Oltre a presentare il quadro normativo di riferimento, il rapporto evidenzia la dimensione economica dei progetti coloniali, analizzata non come dinamica accessoria ma come componente strutturale del processo di espropriazione e sostituzione della popolazione oppressa. In questa prospettiva, il contributo degli attori economici risulta funzionale al mantenimento e all’espansione del controllo territoriale attraverso mezzi economici e infrastrutturali. Come osservato da Kalika Mehta nel suo recente libro Strategic Litigation and Corporate Complicity in Crimes under International Law: A TWAIL Analysis (Routledge, 2024), in diversi contesti storici imprese private hanno svolto un ruolo cruciale nei processi di colonizzazione, assumendo funzioni che andavano ben oltre la sfera economica. Le cosiddette settler corporations si sono spesso rese complici di gravi violazioni e pratiche sistemiche di espropriazione e violenza contro le popolazioni indigene. Pur in un mutato scenario giuridico e strutturale, molte imprese contemporanee continuano a ricoprire un ruolo centrale in dinamiche di oppressione territoriale e negazione dei diritti.

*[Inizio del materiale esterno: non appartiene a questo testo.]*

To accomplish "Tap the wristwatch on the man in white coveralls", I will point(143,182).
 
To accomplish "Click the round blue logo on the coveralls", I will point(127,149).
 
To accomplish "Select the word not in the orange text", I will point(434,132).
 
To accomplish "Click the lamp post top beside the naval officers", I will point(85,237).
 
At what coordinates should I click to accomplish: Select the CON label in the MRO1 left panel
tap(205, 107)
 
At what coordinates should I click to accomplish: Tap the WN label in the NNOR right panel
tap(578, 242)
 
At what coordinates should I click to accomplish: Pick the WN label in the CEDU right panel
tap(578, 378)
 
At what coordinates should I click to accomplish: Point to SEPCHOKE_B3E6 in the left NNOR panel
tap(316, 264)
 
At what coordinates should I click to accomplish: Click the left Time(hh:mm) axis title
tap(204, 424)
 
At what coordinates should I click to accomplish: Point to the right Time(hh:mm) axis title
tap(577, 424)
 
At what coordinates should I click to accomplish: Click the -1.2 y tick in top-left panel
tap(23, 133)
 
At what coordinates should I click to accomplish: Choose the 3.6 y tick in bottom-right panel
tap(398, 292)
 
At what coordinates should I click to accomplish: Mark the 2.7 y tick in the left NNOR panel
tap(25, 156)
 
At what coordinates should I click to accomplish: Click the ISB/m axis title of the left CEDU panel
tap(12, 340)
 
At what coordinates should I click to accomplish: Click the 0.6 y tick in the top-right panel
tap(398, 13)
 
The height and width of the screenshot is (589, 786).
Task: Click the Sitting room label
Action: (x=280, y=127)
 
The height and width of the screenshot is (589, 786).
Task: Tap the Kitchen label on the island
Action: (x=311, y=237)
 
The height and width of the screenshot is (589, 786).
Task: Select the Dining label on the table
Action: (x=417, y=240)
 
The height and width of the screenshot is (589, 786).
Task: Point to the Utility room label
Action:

Occorre, poi, leggere il rapporto in relazione a quello pubblicato ad ottobre 2024 sempre dalla Relatrice Speciale, dal titolo Il genocidio come cancellazione coloniale. In tale sede, veniva sottolineato come il colonialismo da insediamento tenda strutturalmente a culminare nella distruzione e sostituzione della popolazione indigena – una tesi centrale ed ampiamente sviluppata negli studi sul settler colonialism. Il nuovo rapporto sviluppa questa analisi sul piano economico, mostrando come le attività di impresa nei Territori palestinesi occupati – in territori strategici come l’edilizia, l’estrazione di risorse, la sicurezza, il turismo – contribuiscano alla progressiva rimozione (displacement) e sostituzione (replacement) della popolazione palestinese. In questa prospettiva, l’”economia del genocidio” non è solo una metafora: descrive il ruolo materiale delle logiche di profitto nella produzione di condizioni strutturali che alimentano il progetto coloniale, di cui stiamo vedendo le estreme conseguenze nella Striscia di Gaza.

Alla luce dei precedenti normativi e giurisprudenziali – tanto a livello internazionale quanto in sede domestica – il rapporto sollecita una riflessione sul dovere di prevenzione e disincentivazione di condotte aziendali che contribuiscono, direttamente o indirettamente, alla commissione di atti contrari al diritto internazionale. In tale prospettiva, la corporate accountability non si configura solo come esigenza etico-politica, ma come dimensione sempre più rilevante dell’architettura giuridica contemporanea volta alla tutela dei diritti fondamentali nei contesti di dominio coloniale e violenza strutturale.

 

[Disclaimer: Tutte le fonti citate sono disponibili in lingua inglese. Le traduzioni presenti nel testo sono a cura dell’autrice e non costituiscono versioni ufficiali.]